His own band experience as a junior high graduate entering the high school band was only slightly less harrowing. “I got a packet with pieces of music in it that said, ‘Have this memorized and we’ll see you in the fall.’ I was scared. I came close to not signing up,” he recalled.

Today, at Klein ISD, the team of directors is there to answer students’ questions. “They want to know how rehearsals are structured, how sectionals work. They’re curious about the uniforms. They’re curious about the whole structure,” Markuson said.

Being ready with answers to questions also prepares parents for what they should expect with a child in the high school music program.

Gibbs, at Hays High School, holds a meeting with incoming freshmen and their parents to answer their questions, particularly about marching band. He also sends out an information packet with answers to parents’ most frequently asked questions, as well as a band rehearsal schedule. Gibbs uses the high school band Web page, as well, to communicate with parents throughout the year.

Connecting in a Social Setting

Social events can help students get comfortable with their future directors in an informal setting.

Fishburn said that Klein’s social events, including a Fall Harvest Party held right before school begins in September, encourages students to stay in orchestra when they move from the elementary to the intermediate school.

“They know my face. They know they’re going to have a home immediately when they come over here,” she said.

These fun events also offer a “value-added” benefit to kids who join orchestra. “They’re aware that they’re doing things that the other kids in their school are not,” Fishburn said. “They’re coming over to the junior high and high school for concerts, meetings, events. They’re starting to be the ‘big kids.’ They feel more important than anyone else in their school.”

Markuson added, “It humanizes us to them a little bit.
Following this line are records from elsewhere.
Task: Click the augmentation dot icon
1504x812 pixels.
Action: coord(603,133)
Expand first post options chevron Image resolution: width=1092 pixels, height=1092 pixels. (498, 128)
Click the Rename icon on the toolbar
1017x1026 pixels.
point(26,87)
The more they get to know us as individuals, and we’re able to joke around with them a little bit, the more they can see what it’s going to be like when they get to high school.”

Joint Concerts

Combined concerts – when middle school and high school students perform together – let directors with limited time reach out, simultaneously, to parents and students. Both Klein and Hays hold such events.

At the beginning of the school year, Klein ISD rents a concert hall and holds a performance featuring the high school and both of the feeder junior highs. Each group plays individually – the junior high non-varsity orchestra, the junior high varsity orchestra, and the high school groups – and then the junior high orchestras perform together.

“The idea being that these are the kids who are going to come together in high school,” Markuson said. “It drives home the point to the parents that there’s a logical progression. It’s a continuum, a curriculum that’s linear.”

Hays High School calls its concert event the “Band-o-Rama,” and features the middle school groups and the high school band.

“It’s over 1,000 kids out on the field – high school and middle school all at once,” Gibbs said. “We play a song all together, and it sounds like the devil because it’s so spread out, but the moms and dads just love it. It makes quite an impression to the parents that their kid is going to be in this all the way through.”

However, he said that making some connection with the elementary and middle school students, “to go and talk to them and answer their questions and reassure them,” is the bare minimum of what can be done to improve retention. “The first thing you have to do is build a bridge with your junior high school director,” he said.

Dawn Schloesser is a New York-based freelance journalist who specializes in the music and audio/video industries. As the former editor of the former publication Band & Orchestra Product News, she has been covering school instrumental music programs for more than seven years. Last year, she edited “The Creative Band and Orchestra,” by Julie Lyonn Lieberman. She is currently the associate editor of Claws in Creativity, an e-zine that focuses on all facets of creativity, including art, writing, music-making and composition.